The Only Thing Weirder Than a Telemarketing Robot

The Turk Chess Automaton (Bibliodyssey)

Sometimes, you have to think like a scammer.

So, when I saw that an apparent robot telemarketer named Samantha West had randomly called a Time writer and denied she/it/they was a robot, I wondered: where could I buy such an interactive voicebot? 

This query led me down a strange rabbit hole. And along the way, I discovered that Samantha West may be something even stranger than a telemarketing robot. Samantha West may be a human sitting in a foreign call center playing recorded North American English through a soundboard.

I know. It's weird. But let me explain.

First, let's hear "Samantha": 

Clearly, this is not human conversation: there are repeated laughs and weird phrases. "She failed several other [humanity] tests," Time wrote. "When asked 'What vegetable is found in tomato soup?' she said she did not understand the question. When asked multiple times what day of the week it was yesterday, she complained repeatedly of a bad connection."

It seems so open and shut.

So, Time's story ran with the plausible headline, "Meet the Robot Telemarketer Who Denies She's a Robot." And many other blogs went with that explanation, too.

= SUPPLIED MATERIAL =
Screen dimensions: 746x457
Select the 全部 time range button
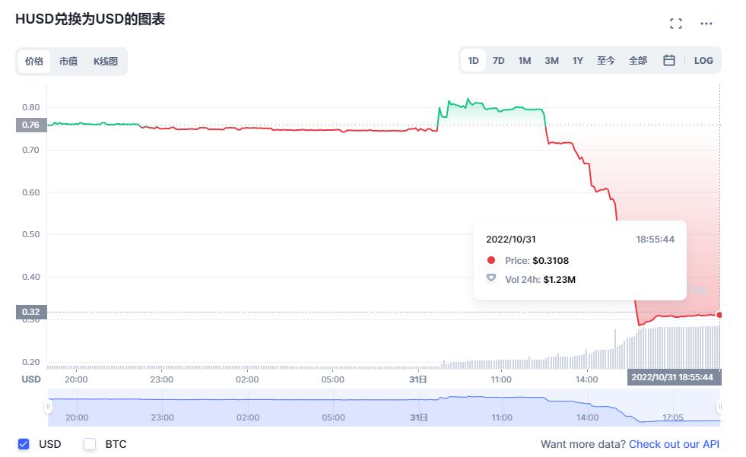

--

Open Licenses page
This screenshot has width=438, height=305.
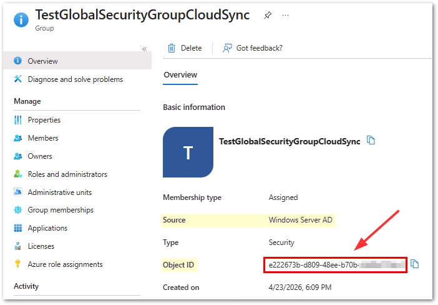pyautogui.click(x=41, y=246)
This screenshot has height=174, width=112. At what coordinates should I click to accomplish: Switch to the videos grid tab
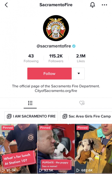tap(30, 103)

= BRIEF =
Please repeat, word for word, the part of the telemarketing robot piece from "Sometimes, you have" to "through a soundboard.".

= SOLUTION FOR THIS EXERCISE =
Sometimes, you have to think like a scammer.

So, when I saw that an apparent robot telemarketer named Samantha West had randomly called a Time writer and denied she/it/they was a robot, I wondered: where could I buy such an interactive voicebot? 

This query led me down a strange rabbit hole. And along the way, I discovered that Samantha West may be something even stranger than a telemarketing robot. Samantha West may be a human sitting in a foreign call center playing recorded North American English through a soundboard.